A judge has now combined the 252 individual claims into a single class action suit.
Posted March 6, 2013: Former residents of Picher, Oklahoma are back in court seeking more money for homes the government bought out back in 2009.
The former Picher property owners have alleged that they received unfair, undervalued appraisals and are seeking what they call fair compensation for their homes.
The former residents of the mining towns of Picher, Carding and Hockerville were offered buyouts from the Lead Impacted Communities Relocation Assistance Trust.
Hundreds of properties were involved in the $40 million buyout after studies by the EPA declared the area lead contaminated and likely to cave in from over-mining.

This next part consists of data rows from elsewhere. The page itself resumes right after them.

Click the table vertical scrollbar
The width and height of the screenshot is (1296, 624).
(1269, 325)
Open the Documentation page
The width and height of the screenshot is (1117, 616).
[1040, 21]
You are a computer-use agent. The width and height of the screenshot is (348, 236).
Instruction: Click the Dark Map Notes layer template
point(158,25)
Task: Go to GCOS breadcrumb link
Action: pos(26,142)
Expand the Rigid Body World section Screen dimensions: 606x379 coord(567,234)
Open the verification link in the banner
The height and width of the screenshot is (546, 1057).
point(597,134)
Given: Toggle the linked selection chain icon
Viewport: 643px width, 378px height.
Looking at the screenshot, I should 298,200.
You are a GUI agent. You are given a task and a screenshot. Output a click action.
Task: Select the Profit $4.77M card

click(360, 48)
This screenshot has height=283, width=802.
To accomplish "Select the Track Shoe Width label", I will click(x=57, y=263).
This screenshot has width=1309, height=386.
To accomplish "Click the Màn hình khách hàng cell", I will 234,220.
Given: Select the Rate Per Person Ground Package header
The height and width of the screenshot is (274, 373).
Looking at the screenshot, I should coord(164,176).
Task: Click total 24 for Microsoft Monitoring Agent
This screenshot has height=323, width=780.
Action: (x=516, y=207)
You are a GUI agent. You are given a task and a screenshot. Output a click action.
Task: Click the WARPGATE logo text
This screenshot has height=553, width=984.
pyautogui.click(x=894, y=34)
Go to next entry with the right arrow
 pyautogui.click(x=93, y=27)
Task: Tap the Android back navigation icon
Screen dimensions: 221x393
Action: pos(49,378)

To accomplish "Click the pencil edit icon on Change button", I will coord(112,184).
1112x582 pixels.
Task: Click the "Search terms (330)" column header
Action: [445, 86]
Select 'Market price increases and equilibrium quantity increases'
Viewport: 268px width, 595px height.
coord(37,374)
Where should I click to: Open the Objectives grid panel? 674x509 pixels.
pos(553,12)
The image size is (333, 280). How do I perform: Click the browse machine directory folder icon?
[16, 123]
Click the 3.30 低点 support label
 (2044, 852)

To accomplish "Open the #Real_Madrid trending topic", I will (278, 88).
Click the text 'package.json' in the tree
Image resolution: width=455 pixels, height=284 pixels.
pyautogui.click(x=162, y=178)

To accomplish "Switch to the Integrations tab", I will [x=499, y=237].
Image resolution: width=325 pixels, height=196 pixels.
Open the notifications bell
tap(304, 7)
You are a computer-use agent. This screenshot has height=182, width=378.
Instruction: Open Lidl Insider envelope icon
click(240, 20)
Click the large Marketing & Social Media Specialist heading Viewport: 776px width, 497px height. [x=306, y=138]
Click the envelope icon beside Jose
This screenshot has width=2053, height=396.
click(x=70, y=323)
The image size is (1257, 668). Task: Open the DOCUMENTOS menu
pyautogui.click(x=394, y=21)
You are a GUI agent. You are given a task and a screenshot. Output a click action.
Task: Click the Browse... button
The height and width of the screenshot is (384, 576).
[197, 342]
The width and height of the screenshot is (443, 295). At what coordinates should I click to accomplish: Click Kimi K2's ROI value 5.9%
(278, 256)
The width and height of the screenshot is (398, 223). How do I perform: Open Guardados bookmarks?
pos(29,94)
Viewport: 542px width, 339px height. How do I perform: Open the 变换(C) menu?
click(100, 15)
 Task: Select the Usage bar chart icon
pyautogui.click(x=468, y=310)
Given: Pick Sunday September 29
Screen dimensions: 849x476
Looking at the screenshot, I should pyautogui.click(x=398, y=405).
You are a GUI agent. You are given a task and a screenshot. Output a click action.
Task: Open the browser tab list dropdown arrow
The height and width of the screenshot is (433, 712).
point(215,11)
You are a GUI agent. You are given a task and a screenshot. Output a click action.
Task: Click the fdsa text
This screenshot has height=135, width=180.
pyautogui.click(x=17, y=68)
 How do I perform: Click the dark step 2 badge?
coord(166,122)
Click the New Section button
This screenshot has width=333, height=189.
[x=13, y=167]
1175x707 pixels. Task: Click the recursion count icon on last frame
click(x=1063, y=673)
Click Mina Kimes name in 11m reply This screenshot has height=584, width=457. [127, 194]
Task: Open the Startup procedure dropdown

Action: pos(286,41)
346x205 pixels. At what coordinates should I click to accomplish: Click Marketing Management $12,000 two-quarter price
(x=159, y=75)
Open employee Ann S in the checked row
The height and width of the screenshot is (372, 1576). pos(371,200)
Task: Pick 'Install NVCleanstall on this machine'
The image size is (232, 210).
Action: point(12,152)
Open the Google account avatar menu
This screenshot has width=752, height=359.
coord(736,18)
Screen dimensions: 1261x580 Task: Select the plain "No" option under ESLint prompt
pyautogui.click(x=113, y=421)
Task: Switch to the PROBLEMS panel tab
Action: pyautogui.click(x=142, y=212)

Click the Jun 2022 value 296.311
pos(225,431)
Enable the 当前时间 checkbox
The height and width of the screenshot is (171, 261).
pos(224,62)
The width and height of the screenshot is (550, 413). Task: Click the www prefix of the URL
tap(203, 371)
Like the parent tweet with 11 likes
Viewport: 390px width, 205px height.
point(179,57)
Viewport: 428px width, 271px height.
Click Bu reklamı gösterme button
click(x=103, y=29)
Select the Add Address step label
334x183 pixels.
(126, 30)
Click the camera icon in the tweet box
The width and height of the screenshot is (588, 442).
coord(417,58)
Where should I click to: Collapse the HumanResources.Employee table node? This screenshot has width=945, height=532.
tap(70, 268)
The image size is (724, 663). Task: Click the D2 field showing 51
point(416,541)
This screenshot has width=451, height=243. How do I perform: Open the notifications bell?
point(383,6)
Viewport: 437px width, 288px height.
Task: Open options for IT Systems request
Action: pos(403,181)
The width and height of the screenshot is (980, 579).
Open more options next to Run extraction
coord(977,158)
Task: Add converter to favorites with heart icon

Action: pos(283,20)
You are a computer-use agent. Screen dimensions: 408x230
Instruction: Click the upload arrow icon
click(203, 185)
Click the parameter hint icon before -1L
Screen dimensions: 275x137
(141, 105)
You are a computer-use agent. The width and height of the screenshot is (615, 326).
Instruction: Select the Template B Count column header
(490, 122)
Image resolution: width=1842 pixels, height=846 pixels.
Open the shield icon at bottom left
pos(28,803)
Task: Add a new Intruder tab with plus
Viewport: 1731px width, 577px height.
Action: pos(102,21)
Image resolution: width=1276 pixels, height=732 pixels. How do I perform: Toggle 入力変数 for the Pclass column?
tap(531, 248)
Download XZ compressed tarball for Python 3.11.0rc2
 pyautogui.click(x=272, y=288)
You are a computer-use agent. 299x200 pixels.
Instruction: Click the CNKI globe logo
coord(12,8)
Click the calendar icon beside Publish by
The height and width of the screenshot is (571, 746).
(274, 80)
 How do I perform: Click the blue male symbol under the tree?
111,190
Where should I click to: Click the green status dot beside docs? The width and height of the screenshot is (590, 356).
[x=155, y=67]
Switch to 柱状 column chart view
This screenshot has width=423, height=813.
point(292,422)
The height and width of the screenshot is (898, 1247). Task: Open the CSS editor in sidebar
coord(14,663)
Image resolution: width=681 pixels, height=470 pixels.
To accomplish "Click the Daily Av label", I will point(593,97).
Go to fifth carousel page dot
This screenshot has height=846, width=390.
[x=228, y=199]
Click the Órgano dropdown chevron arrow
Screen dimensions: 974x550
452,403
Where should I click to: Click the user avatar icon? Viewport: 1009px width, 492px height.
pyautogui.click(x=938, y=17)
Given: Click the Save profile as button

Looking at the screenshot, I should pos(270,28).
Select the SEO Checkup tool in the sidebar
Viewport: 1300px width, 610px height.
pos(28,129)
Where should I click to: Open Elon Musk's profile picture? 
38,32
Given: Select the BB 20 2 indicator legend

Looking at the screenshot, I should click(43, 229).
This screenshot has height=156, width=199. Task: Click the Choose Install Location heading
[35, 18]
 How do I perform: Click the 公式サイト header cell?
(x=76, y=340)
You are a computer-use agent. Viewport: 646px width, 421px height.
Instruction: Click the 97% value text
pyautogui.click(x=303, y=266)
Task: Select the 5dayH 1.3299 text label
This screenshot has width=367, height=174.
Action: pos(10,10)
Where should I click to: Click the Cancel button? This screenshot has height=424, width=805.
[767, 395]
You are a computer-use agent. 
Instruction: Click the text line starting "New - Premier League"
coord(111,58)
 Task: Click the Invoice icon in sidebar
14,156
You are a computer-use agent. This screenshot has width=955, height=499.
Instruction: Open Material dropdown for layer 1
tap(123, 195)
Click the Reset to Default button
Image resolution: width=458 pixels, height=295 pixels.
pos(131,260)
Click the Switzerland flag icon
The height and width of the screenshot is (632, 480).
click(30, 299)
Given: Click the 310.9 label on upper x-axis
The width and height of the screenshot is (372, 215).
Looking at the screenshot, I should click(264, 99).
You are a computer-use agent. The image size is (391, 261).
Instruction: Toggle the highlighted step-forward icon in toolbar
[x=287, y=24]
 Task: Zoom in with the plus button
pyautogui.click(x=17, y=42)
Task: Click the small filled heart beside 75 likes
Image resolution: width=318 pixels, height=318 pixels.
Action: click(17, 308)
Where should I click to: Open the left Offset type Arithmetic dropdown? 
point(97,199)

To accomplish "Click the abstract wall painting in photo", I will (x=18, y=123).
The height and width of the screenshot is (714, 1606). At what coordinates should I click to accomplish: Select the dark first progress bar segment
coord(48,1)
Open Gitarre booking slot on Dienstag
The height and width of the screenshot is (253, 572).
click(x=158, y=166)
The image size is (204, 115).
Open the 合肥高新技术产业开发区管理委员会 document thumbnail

The most recent hearing was held in Tulsa County on Friday to review the lawsuit filed by over 200 former Picher residents to decide if the suit should be combined into a class action suit.
"We felt that we weren't treated right, we weren't given the right amount of money for our home," says former Picher resident Amy Couzan. "We had a family and I wanted my children to inherent the best of everything and if it was worth $180,000 to $200,000 I think they should have paid us for it."
Couzan says she was given $40,000 under what her home was appraised.
But appraisal companies defend the buyout offers.
The judge says she will issue a decision on the hearing sometime soon.